Stored data entries
┄┄┄┄┄┄┄┄┄┄
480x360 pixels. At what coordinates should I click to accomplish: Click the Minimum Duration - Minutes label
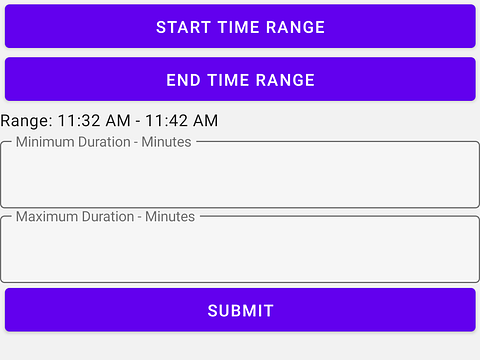(x=104, y=142)
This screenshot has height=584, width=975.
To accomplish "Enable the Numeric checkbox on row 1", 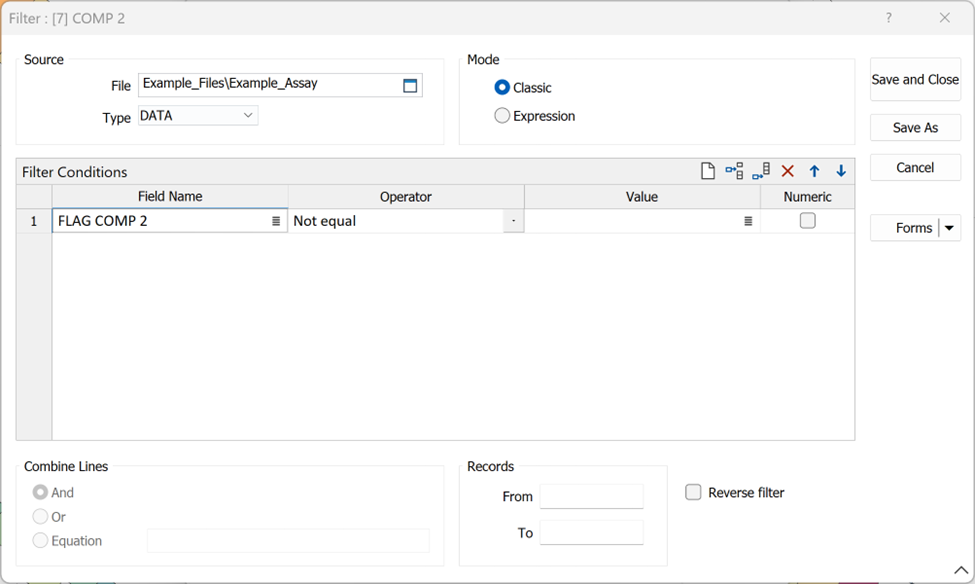I will [807, 220].
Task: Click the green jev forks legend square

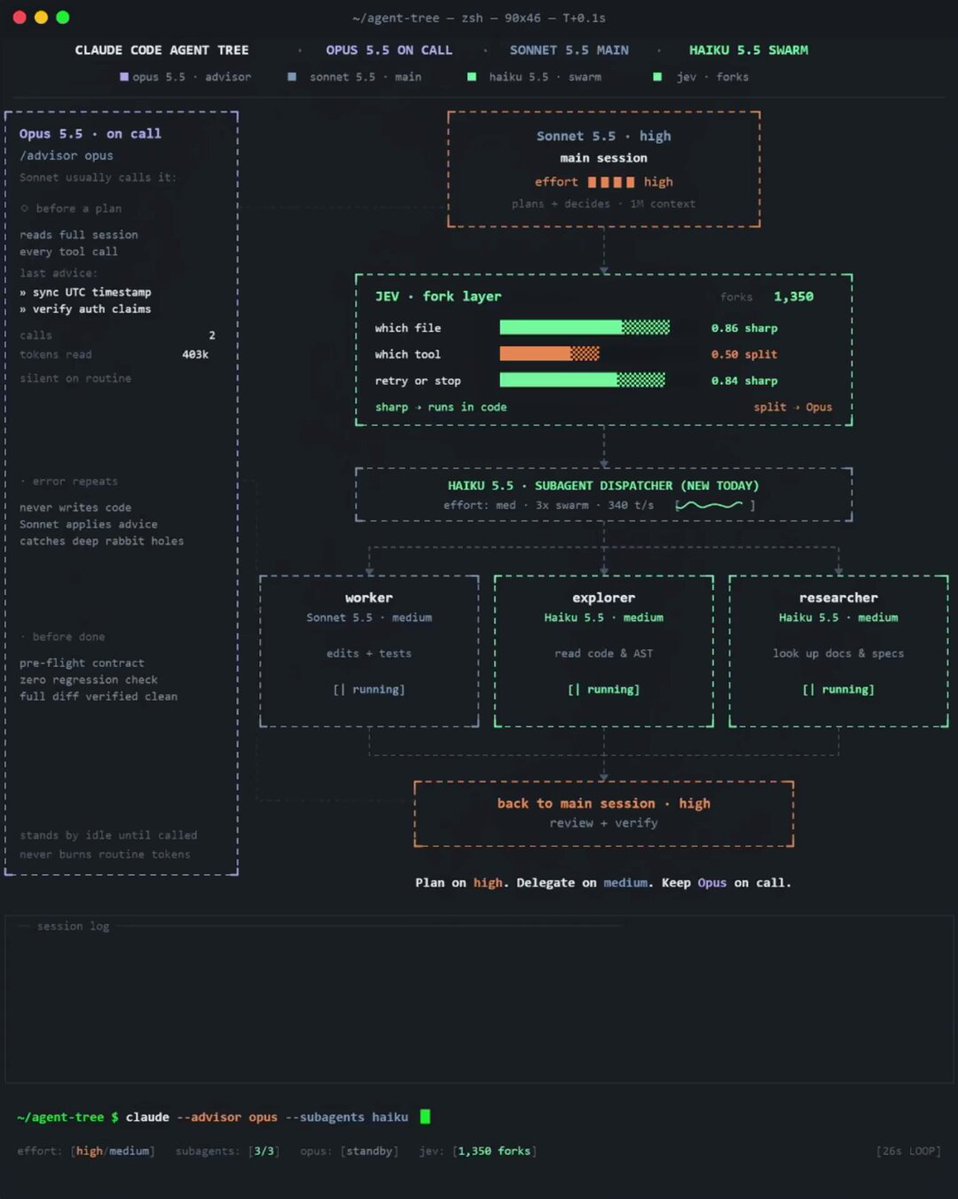Action: [657, 76]
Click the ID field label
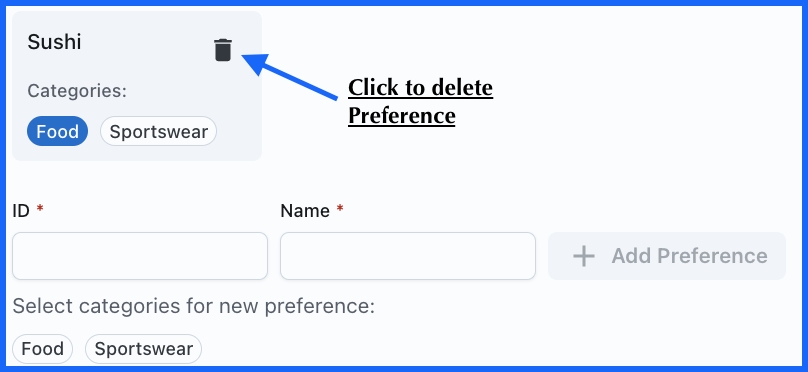The image size is (808, 372). tap(21, 211)
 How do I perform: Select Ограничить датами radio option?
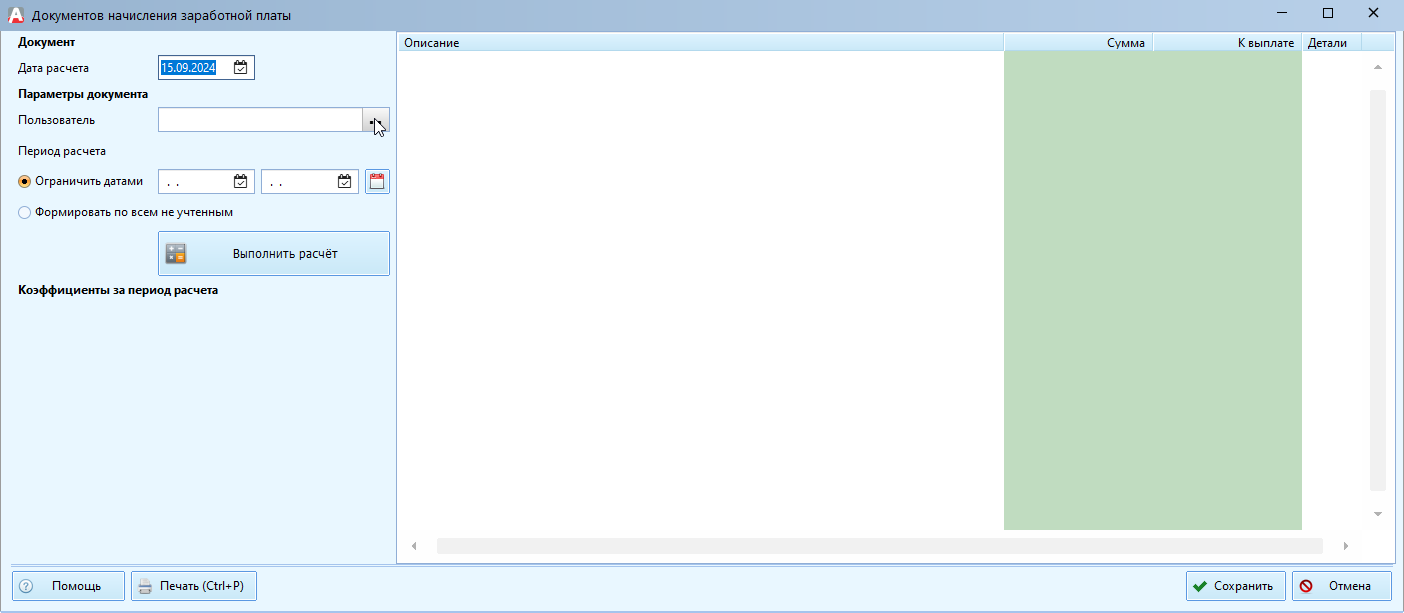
┄┄┄┄┄┄┄┄┄┄
AIM OF THE EXERCISE
Your copy must start at the line that holds "Task: Click the green jev forks legend square" and end at the last line of the data, both included; it must contain no pictures.

SOLUTION TO THIS PROBLEM
Task: Click the green jev forks legend square

Action: [657, 76]
Click the ID field label
The image size is (808, 372). tap(21, 211)
 How do I perform: Select Ограничить датами radio option?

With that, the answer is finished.